Destin a été imprimé à 1800 exemplaires, et il s’en est vendu 1500. Dans la nuit a pour l’instant totalisé 1000 ventes sur un tirage de 1700. Mais on voit que ce sont des ouvrages de fond qui ne se périment pas. On en vend en continu et les libraires en commandent à nouveau. Ces livres traversent le temps et peuvent être appréciés en dehors de leur contexte de publication. Pour Et l’île s’embrasa de John Vasquez Mejias dont la sortie est prévue en août 2023 (titre original : The Puerto Rican War) nous prévoyons de monter à 2000 exemplaires. Il s’agit d’un roman en gravures avec des dessins et des textes gravés sur bois racontant l’insurrection des indépendantistes portoricains en 1950. Le graveur qui l’a conçu est un artiste new-yorkais originaire de Porto Rico.
Maquette de Destin d’Otto Nückel, © éd.
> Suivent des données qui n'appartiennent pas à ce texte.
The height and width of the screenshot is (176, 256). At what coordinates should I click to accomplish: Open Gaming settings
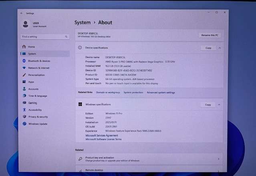32,103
Ici-Bas, 2021
Quels choix faites-vous pour leur fabrication ?
Le choix de formats plutôt petits s’inscrit dans la logique de poursuivre la tradition du roman en gravures en la remettant au goût du jour. Il s’agit faire de beaux objets qui restent accessibles financièrement. On apporte un soin particulier et un cachet artisanal aux livres via les couvertures réalisées en sérigraphie. Dans le cas du Visage de la Lutte, c’est l’entièreté des pages qui sont imprimés en sérigraphie. La question s’est posée pour Destin de proposer les images en recto-verso, ce qui aurait considérablement réduit le nombre de pages. Nous avons finalement gardé le recto simple car l’édition originale a vraiment été pensée de cette manière-là.
Vous ajoutez aussi un appareil critique (préface/postface) aux rééditions de romans en gravure.
Oui, il s’agit de contextualiser l’œuvre et souligner son caractère politique. Certains livres du patrimoine ne sont pas suffisamment connus et présentés ailleurs pour qu’on les publie sans une présentation détaillée, en rappelant par exemple le contexte historique pour Dans la nuit. La préface de Tobocman pour Destin est quant à elle importante pour souligner le geste politique du livre.